* Task description
Output the complete listing exactly.

* Input data
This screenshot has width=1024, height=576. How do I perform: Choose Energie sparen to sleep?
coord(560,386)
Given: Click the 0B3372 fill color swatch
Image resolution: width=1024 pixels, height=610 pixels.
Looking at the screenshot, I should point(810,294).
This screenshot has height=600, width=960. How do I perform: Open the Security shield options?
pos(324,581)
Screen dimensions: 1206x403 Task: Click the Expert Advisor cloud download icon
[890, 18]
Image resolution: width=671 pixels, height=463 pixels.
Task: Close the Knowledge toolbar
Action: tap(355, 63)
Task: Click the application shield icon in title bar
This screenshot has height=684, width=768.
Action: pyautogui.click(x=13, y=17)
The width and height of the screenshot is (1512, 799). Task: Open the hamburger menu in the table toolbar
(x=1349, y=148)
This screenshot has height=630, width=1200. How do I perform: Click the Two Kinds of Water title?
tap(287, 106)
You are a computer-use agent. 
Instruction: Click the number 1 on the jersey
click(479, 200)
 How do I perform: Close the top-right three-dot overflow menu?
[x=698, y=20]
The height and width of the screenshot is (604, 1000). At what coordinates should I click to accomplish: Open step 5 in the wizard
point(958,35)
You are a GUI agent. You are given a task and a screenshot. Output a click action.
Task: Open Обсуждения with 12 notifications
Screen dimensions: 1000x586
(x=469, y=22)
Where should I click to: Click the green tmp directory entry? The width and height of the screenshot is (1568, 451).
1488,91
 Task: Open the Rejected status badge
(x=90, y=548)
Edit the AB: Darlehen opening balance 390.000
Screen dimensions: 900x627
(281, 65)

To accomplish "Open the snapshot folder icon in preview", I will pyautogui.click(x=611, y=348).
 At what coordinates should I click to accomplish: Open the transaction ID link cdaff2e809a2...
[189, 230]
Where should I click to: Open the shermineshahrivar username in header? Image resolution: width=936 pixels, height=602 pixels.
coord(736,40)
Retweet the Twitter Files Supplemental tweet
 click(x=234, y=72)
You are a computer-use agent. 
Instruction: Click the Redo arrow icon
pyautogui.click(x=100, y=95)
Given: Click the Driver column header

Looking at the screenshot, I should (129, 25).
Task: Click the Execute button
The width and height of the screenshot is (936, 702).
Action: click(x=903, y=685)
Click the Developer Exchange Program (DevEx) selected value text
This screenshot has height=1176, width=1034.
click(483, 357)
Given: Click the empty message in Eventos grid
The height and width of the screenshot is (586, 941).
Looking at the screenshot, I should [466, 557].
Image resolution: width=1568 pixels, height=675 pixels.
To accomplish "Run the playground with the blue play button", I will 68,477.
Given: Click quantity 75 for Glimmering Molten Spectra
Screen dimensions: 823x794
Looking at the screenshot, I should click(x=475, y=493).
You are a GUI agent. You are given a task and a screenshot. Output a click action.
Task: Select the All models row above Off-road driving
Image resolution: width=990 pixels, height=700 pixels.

* Answer to the problem
This screenshot has width=1024, height=576. How do I perform: Choose Energie sparen to sleep?
coord(560,386)
Given: Click the 0B3372 fill color swatch
Image resolution: width=1024 pixels, height=610 pixels.
Looking at the screenshot, I should point(810,294).
This screenshot has height=600, width=960. How do I perform: Open the Security shield options?
pos(324,581)
Screen dimensions: 1206x403 Task: Click the Expert Advisor cloud download icon
[890, 18]
Image resolution: width=671 pixels, height=463 pixels.
Task: Close the Knowledge toolbar
Action: tap(355, 63)
Task: Click the application shield icon in title bar
This screenshot has height=684, width=768.
Action: pyautogui.click(x=13, y=17)
The width and height of the screenshot is (1512, 799). Task: Open the hamburger menu in the table toolbar
(x=1349, y=148)
This screenshot has height=630, width=1200. How do I perform: Click the Two Kinds of Water title?
tap(287, 106)
You are a computer-use agent. 
Instruction: Click the number 1 on the jersey
click(479, 200)
 How do I perform: Close the top-right three-dot overflow menu?
[x=698, y=20]
The height and width of the screenshot is (604, 1000). At what coordinates should I click to accomplish: Open step 5 in the wizard
point(958,35)
You are a GUI agent. You are given a task and a screenshot. Output a click action.
Task: Open Обсуждения with 12 notifications
Screen dimensions: 1000x586
(x=469, y=22)
Where should I click to: Click the green tmp directory entry? The width and height of the screenshot is (1568, 451).
1488,91
 Task: Open the Rejected status badge
(x=90, y=548)
Edit the AB: Darlehen opening balance 390.000
Screen dimensions: 900x627
(281, 65)

To accomplish "Open the snapshot folder icon in preview", I will pyautogui.click(x=611, y=348).
 At what coordinates should I click to accomplish: Open the transaction ID link cdaff2e809a2...
[189, 230]
Where should I click to: Open the shermineshahrivar username in header? Image resolution: width=936 pixels, height=602 pixels.
coord(736,40)
Retweet the Twitter Files Supplemental tweet
 click(x=234, y=72)
You are a computer-use agent. 
Instruction: Click the Redo arrow icon
pyautogui.click(x=100, y=95)
Given: Click the Driver column header

Looking at the screenshot, I should (129, 25).
Task: Click the Execute button
The width and height of the screenshot is (936, 702).
Action: click(x=903, y=685)
Click the Developer Exchange Program (DevEx) selected value text
This screenshot has height=1176, width=1034.
click(483, 357)
Given: Click the empty message in Eventos grid
The height and width of the screenshot is (586, 941).
Looking at the screenshot, I should [466, 557].
Image resolution: width=1568 pixels, height=675 pixels.
To accomplish "Run the playground with the blue play button", I will 68,477.
Given: Click quantity 75 for Glimmering Molten Spectra
Screen dimensions: 823x794
Looking at the screenshot, I should click(x=475, y=493).
You are a GUI agent. You are given a task and a screenshot. Output a click action.
Task: Select the All models row above Off-road driving
Image resolution: width=990 pixels, height=700 pixels.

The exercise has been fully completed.